→ **ACTION ITEM**: Output only the lines below from the one containing "1444x812 pixels. How" to the one containing "You are a computer-use agent. The height", exactly as written, both ends kept.

→ **DATA SHOWN**:
════════════════════
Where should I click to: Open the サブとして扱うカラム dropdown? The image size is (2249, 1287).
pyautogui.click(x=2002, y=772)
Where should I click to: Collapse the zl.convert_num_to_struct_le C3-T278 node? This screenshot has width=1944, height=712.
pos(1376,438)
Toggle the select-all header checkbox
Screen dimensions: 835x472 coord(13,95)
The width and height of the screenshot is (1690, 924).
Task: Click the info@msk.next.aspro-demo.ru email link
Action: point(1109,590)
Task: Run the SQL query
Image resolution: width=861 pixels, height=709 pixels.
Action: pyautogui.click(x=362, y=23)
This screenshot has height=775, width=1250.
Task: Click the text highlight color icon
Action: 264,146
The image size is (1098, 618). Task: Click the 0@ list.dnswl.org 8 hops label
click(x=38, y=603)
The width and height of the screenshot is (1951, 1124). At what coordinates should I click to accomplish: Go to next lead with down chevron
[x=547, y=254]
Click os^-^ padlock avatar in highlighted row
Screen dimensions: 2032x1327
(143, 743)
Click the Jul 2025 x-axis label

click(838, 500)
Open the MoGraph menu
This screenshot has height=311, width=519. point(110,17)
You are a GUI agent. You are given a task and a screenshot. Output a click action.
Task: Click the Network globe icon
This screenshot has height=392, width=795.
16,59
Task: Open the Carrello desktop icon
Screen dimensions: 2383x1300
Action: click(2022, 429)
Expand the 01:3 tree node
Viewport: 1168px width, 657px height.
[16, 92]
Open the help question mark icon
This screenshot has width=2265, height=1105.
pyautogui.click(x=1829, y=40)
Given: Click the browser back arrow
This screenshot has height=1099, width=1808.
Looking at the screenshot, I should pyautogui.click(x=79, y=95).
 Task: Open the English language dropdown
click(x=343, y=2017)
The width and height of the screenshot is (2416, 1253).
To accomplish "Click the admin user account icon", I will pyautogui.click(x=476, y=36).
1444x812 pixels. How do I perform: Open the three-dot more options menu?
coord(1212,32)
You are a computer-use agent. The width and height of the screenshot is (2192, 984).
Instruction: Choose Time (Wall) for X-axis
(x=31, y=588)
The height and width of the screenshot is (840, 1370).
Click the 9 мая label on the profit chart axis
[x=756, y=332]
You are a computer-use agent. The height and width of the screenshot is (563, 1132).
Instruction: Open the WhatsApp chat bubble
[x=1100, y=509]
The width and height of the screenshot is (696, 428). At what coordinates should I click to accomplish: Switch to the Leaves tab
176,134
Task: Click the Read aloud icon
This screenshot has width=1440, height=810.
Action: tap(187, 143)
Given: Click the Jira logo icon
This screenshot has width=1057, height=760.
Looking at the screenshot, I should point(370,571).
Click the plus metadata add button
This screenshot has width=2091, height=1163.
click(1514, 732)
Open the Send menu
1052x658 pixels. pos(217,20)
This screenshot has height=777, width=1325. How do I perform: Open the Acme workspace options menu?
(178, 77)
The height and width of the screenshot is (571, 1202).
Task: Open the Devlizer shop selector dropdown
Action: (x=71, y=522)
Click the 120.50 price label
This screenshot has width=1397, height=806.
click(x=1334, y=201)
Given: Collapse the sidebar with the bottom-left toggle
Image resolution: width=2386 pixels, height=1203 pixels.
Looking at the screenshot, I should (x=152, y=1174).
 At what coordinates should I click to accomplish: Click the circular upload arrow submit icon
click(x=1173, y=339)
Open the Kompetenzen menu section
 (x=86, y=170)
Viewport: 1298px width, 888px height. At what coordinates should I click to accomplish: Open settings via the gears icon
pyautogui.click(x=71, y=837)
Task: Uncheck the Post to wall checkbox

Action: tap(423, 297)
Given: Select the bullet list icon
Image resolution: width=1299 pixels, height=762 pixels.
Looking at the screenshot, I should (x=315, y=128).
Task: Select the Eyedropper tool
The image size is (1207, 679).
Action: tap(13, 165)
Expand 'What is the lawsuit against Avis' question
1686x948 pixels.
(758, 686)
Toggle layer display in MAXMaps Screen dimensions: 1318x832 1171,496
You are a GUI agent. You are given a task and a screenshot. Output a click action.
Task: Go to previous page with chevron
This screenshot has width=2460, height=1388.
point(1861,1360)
════════════════════
→ **REPLY**:
1444x812 pixels. How do I perform: Open the three-dot more options menu?
coord(1212,32)
You are a computer-use agent. The width and height of the screenshot is (2192, 984).
Instruction: Choose Time (Wall) for X-axis
(x=31, y=588)
The height and width of the screenshot is (840, 1370).
Click the 9 мая label on the profit chart axis
[x=756, y=332]
You are a computer-use agent. The height and width of the screenshot is (563, 1132).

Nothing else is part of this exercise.